Creating a Risk Management Plan

Risk management plans are an important tool for protecting church staff, members, and property from injuries, lawsuits, fires, and dozens of other hazards.

Is your ministry as safe as it could be? Have you thought through potential dangers and planned strategies to avoid them? Taking steps to prevent problems before they happen is the essence of risk management.
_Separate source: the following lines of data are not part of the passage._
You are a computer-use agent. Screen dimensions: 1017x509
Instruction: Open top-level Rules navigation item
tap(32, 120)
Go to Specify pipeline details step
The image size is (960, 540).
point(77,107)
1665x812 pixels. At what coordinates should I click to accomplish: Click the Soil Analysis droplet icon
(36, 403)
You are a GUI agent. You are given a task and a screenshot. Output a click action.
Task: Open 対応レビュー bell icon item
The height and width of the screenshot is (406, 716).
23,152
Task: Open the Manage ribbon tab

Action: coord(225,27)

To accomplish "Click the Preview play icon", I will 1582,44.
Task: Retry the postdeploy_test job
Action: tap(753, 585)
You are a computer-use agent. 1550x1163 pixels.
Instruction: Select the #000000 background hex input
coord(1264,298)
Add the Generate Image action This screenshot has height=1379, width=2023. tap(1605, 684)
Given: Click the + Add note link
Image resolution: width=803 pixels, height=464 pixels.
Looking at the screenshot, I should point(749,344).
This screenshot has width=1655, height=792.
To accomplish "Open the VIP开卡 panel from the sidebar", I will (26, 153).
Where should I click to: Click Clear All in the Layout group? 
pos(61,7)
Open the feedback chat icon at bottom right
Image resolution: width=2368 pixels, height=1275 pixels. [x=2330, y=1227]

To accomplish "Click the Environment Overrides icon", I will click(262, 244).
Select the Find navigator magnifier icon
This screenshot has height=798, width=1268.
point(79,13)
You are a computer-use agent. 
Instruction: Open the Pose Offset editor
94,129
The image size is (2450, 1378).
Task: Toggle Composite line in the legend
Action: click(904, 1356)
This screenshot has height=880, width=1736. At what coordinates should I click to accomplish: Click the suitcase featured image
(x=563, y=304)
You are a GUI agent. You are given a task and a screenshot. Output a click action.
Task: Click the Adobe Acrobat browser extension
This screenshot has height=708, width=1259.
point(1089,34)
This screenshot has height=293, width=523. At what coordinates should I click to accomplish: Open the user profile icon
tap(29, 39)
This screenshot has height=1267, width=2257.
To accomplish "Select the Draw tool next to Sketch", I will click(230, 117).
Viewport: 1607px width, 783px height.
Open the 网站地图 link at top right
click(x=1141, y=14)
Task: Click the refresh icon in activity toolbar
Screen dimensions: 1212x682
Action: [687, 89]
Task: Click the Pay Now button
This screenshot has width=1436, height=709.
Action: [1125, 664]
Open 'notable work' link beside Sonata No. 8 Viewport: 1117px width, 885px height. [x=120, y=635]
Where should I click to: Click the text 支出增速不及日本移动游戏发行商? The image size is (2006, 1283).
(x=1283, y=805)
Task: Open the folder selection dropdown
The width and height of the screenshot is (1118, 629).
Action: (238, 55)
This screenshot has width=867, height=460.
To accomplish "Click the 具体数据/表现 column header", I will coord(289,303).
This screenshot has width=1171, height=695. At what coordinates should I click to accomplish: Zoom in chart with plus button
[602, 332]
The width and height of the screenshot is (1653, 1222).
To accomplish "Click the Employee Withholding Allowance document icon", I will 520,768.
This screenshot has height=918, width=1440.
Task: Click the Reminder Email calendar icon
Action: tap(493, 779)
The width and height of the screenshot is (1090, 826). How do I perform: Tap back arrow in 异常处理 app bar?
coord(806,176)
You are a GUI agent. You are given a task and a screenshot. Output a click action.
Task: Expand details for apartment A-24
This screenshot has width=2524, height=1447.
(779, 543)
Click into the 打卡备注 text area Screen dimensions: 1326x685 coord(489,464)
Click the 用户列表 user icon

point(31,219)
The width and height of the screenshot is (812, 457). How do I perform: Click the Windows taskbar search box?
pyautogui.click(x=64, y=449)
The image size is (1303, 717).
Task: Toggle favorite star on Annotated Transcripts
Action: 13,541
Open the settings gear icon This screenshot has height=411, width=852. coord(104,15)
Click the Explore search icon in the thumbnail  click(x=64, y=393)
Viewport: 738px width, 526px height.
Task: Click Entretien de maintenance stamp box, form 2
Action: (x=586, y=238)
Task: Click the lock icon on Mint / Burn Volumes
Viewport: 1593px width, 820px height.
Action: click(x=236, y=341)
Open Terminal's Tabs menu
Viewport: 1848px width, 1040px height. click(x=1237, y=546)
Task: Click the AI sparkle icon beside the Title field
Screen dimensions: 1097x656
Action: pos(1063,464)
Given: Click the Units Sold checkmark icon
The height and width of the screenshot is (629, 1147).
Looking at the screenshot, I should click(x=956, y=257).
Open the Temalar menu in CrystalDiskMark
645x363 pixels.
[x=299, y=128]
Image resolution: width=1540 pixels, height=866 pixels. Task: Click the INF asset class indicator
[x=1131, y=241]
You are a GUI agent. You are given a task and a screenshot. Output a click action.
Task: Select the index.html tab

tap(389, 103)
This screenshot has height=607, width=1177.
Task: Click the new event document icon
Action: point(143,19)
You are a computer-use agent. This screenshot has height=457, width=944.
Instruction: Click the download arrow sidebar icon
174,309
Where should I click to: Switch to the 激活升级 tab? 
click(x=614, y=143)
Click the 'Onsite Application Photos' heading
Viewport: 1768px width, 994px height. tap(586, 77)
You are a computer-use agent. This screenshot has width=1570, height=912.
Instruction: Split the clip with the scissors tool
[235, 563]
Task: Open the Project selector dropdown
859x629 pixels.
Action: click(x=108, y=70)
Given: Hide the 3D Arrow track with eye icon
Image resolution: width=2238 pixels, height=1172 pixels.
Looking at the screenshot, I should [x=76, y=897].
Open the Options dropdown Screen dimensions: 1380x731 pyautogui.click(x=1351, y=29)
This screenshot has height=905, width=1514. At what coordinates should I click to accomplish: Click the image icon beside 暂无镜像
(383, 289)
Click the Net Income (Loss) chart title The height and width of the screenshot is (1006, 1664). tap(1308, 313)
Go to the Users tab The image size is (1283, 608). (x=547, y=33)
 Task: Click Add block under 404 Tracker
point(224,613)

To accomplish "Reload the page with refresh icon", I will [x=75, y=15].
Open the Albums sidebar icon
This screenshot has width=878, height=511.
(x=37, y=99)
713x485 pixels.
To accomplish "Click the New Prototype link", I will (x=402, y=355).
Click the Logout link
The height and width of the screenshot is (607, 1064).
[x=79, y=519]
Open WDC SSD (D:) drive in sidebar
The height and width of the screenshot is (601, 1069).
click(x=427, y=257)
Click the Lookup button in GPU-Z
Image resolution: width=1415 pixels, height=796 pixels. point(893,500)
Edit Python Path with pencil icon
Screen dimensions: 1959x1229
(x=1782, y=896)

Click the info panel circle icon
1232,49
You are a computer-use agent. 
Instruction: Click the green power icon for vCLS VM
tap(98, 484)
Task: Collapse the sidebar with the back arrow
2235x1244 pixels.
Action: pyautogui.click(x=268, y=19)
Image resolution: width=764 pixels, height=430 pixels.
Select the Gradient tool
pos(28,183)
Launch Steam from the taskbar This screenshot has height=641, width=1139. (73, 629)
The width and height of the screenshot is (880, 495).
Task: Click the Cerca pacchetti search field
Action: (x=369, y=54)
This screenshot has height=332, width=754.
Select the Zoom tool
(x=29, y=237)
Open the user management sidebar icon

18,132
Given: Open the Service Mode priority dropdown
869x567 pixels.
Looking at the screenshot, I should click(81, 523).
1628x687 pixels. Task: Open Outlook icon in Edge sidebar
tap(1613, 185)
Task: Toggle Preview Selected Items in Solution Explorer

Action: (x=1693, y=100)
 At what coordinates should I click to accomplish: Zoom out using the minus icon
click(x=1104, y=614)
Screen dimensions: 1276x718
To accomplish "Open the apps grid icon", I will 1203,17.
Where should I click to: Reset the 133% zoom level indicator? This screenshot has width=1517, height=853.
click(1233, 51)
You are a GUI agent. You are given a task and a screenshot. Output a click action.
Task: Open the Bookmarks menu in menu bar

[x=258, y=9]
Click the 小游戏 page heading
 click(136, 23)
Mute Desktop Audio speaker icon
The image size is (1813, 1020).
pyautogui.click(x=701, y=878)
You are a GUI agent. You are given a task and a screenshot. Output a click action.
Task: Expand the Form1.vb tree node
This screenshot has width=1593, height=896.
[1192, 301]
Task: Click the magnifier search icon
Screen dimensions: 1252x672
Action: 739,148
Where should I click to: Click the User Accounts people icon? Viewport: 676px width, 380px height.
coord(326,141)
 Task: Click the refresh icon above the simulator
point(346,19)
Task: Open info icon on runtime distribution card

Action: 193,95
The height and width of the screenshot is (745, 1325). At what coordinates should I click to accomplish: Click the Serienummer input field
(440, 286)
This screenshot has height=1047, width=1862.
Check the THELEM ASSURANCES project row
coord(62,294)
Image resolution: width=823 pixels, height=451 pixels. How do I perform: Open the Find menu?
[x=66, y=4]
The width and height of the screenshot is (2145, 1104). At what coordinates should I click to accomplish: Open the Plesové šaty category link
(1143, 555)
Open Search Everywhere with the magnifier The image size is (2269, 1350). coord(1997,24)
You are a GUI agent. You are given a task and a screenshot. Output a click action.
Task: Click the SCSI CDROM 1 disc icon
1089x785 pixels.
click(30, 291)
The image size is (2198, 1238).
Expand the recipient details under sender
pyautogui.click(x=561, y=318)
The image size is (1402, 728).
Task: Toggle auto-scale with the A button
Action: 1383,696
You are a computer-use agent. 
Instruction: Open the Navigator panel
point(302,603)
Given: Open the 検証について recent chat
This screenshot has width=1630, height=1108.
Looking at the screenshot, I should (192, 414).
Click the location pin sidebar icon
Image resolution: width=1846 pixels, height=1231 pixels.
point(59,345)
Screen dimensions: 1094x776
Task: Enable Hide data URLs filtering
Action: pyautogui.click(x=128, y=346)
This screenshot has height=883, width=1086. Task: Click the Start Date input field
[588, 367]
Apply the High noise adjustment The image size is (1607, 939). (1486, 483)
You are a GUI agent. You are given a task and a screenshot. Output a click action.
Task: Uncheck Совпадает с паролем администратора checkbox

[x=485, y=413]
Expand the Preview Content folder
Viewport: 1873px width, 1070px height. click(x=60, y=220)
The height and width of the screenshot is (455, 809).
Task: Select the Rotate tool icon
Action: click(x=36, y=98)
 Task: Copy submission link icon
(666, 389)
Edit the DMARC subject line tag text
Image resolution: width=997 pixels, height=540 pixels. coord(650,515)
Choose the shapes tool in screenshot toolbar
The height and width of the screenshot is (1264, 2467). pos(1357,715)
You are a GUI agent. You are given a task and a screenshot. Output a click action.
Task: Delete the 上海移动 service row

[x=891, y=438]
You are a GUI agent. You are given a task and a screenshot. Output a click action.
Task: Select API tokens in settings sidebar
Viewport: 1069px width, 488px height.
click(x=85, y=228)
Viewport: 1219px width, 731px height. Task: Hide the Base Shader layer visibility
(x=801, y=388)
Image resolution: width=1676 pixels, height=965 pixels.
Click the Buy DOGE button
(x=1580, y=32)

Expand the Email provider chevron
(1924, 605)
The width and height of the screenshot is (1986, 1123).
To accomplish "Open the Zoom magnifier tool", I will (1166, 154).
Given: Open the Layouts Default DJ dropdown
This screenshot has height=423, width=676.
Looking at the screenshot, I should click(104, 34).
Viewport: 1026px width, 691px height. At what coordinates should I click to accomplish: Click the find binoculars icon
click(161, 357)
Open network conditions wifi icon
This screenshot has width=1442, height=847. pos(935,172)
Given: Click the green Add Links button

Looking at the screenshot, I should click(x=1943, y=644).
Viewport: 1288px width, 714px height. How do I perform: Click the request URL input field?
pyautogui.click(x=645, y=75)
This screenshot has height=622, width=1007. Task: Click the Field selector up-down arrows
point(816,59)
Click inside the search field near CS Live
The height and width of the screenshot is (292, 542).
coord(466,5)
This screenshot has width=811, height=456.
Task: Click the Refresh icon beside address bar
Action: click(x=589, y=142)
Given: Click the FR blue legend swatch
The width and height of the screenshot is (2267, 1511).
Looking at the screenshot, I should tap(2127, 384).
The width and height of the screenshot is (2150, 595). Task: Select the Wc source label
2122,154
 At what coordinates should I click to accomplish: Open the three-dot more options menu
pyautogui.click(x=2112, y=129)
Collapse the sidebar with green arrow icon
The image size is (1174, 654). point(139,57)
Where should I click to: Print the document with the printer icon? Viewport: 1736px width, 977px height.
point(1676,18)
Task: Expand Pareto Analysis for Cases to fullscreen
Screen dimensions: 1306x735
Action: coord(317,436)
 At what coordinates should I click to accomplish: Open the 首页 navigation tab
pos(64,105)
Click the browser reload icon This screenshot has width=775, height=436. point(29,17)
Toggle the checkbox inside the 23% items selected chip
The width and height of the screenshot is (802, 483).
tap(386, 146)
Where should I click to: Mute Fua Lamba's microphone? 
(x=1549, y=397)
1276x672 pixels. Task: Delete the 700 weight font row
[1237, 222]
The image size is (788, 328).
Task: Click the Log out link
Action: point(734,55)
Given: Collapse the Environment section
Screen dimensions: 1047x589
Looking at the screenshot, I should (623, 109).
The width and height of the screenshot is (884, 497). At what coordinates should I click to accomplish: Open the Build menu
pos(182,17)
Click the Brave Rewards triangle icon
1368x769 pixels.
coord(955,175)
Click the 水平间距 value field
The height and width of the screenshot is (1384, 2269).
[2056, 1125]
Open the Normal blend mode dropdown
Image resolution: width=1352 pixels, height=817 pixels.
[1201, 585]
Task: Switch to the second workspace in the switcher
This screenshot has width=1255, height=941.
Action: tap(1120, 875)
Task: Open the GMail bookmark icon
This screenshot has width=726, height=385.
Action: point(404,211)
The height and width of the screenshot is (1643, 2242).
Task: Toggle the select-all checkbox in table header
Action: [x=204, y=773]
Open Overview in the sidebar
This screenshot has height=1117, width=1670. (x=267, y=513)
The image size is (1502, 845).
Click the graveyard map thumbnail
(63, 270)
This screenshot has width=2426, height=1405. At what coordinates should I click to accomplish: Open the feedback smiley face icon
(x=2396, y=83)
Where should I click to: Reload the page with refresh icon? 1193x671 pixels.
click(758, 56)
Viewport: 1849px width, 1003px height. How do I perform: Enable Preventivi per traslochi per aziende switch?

Many churches are working on comprehensive risk management plans that thoughtfully consider and address the exposures involved in their ministries. Risk management plans are an important tool for protecting church staff, members, and property from injuries, lawsuits, fires, and dozens of other hazards.

How to Begin

Creating a risk management plan can seem overwhelming. If you don’t know where to start, here are some ideas to help you:

  • Choose good people. Recruiting the right people to develop the plan is key. Create one or more committees of people who understand and value risk management. Include professionals in areas you intend to address, such as an accountant for financial issues and a building contractor for facilities issues.
  • Take small steps. To make it more manageable, break the process of developing a risk management plan into several “bite-size” steps. First, focus on the areas most central to your ministry, such as your children’s ministry or sports program.
  • Identify the hazards. Determine what areas of your ministry might pose risks. Consider any hazard that can cause injury, illness, death, loss, or damage to equipment for property. Consider a variety of “what if” scenarios. For example, in the children’s area, you might ask what would happen if a non-custodial parent attempted to kidnap a child, or if the nursery wing caught fire.
  • Use available resources. You can get ideas by reading church-oriented magazines, talking with other church business administrators, or conferring with your insurer’s risk control experts. And don’t forget to ask churchgoers for help—your congregation probably includes some qualified individuals who would be willing to give you a hand.

Develop the Plan

Once you’ve finished your preparations, you’re ready to begin work on your risk management plan. Use these tips to guide you through the process:

  • Assess the risks. Estimate the probability and severity of each potential risk that you have identified. Think in terms of worst-case possibilities to get a credible measure of how severe a risk could become. With results in hand, you’ll have a useful tool for identifying which risks should be given closest attention. 
  • Analyze risk control measures. Identify specific strategies and tools that reduce or eliminate risks. There’s a range of options, from deciding not to take a risk at all to finding ways to reduce, accept, or transfer the risk. You should also consult with your church’s attorney for assistance in this area.
  • Make risk control decisions. Once you have chosen a strategy, determine the level of risk remaining. Do you still think the remaining risk is acceptable? Should you modify the plan to develop measures to better control the risk? Capture your decision in writing
  • Implement risk controls. Document your plan fully and implement it with appropriate resources. You’ll also want to communicate the plan—or at least the relevant components—to church employees, volunteers, and members.
  • Supervise and review. Make sure everyone is playing his or her role appropriately once your plan is in place. As time passes, review the plan periodically to ensure that it’s still working. Get feedback from people involved in all aspects of the plan, and use their comments to modify it as needed.

Possible Risks

Not sure what to risks to prepare for? Here are a few of the hazards you may want to consider while creating your risk management plan:

  • Natural disasters
  • Weather emergencies
  • Child sexual assault
  • Medical emergencies
  • Sports injuries
  • Violent or disruptive individuals
  • Theft and embezzlement
  • Libel, slander, and defamation
  • Kidnapping
  • Employment lawsuits
  • Counseling liability
  • Accidents and falls
  • Church discipline
  • Sexual offenders
  • Auto accidents
  • Employee injuries

With these pointers to set you in the right direction, you should be able to create a risk management plan for your church that can help you keep everyone, from infants to the elderly, safe.